65. The role of the court is best described in the words of the Supreme Court in the pronouncement reported at AIR 2004 SC 346 : (2004) 4 SCC 158 Zahira Habibulla H. Sheikh & Anr. vs. State of Gujarat & Ors. and there can be no better exposition of the principles than in the words of the Apex Court when it stated as follows :-

“43. The Courts have to take a participatory role in a trial. They are not expected to be tape recorders to record whatever is being stated by the witnesses. Section 311 of the Code and Section 165 of the Evidence Act confer vast and wide powers on Presiding Officers of Court to elicit all necessary materials by playing an active role in the evidence collecting process. They have to monitor the proceedings in aid of justice in a manner that something, which is not relevant, is not unnecessarily brought into record. Even if the prosecutor is remiss in some ways, it can control the proceedings effectively so that ultimate objective i.e. truth is arrived at. This becomes more necessary the Court has reasons to believe that the prosecuting agency or the prosecutor is not acting in the requisite manner. The Court cannot afford to be wishfully or pretend to be blissfully ignorant or oblivious to such serious pitfalls or dereliction of duty on the part of the prosecuting agency. The prosecutor who does not act fairly and acts more like a counsel for the defence is a liability to the fair judicial system, and Courts could not also play into the hands of such prosecuting agency showing indifference or adopting an attitude of total aloofness.
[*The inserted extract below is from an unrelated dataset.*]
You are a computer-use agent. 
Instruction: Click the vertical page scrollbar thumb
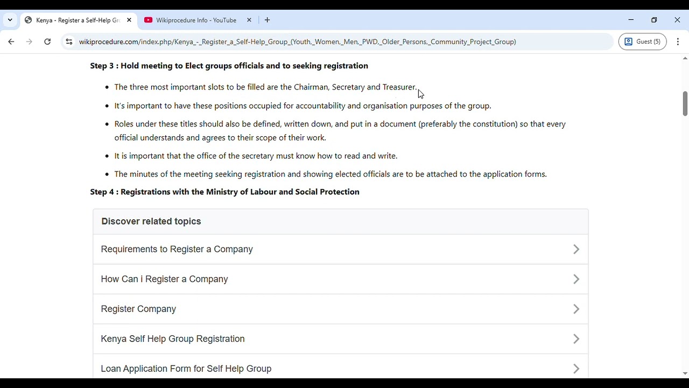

44. The power of the Court under Section 165 of the Evidence Act is in a way complementary to its power under Section 311 of the Code. The section consists of two parts i.e. (i) giving a discretion to the Court to examine the witness at any stage and (ii) the mandatory portion which compels the Courts to examine a witness if his evidence appears to be essential to the just decision of the Court. Though the discretion given to the Court is very wide, the very width requires a corresponding caution. In Mohan Lal v. Union of India (1991 Supp (1) SCC

271) this Court has observed, while considering the scope and ambit of Section 311, that the very usage of the word such as, “any Court” “at any stage”, or “any enquiry or trial or other proceedings” “any person” and “any such person” clearly spells out that the Section has expressed in the widest possible terms and do not limit the discretion of the Court in any way. However, as noted above, the very width requires a corresponding caution that the discretionary powers should be invoked as the exigencies of justice require and exercised judicially with circumspection and consistently with the provisions of the Code. The second part of the section does not allow any discretion but obligates and binds the Court to take necessary steps if the fresh evidence to be obtained is essential to the just decision of the case – ‘essential’, to an active and alert mind and not to one which is bent to abandon or abdicate. Object of the Section is to enable the court to arrive at the truth irrespective of the fact that the prosecution or the defence has failed to produce some evidence which is necessary for a just and proper disposal of the case. The power is exercised and the evidence is examined neither to help the prosecution nor the defence, if the Court feels that there is necessity to act in terms of Section 311 but only to subserve the cause of justice and public interest. It is done with an object of getting the evidence in aid of a just decision and to upheld the truth.

Xxx xxx

46. Ultimately, as noted above, ad nauseam the duty of the Court is to arrive at the truth and subserve the ends of justice. Section 311 of the Code does not confer any party any right to examine, cross-examine and re-examine any witness. This is a power given to the Court not to be merely exercised at the bidding of any one party/person but the powers conferred and discretion vested are to prevent any irretrievable or immeasurable damage to the cause of society, public interest and miscarriage of justice. Recourse may be had by Courts to power under this section only for the purpose of discovering relevant facts or obtaining proper proof of such facts as are necessary to arrive at a justice decision in the case.”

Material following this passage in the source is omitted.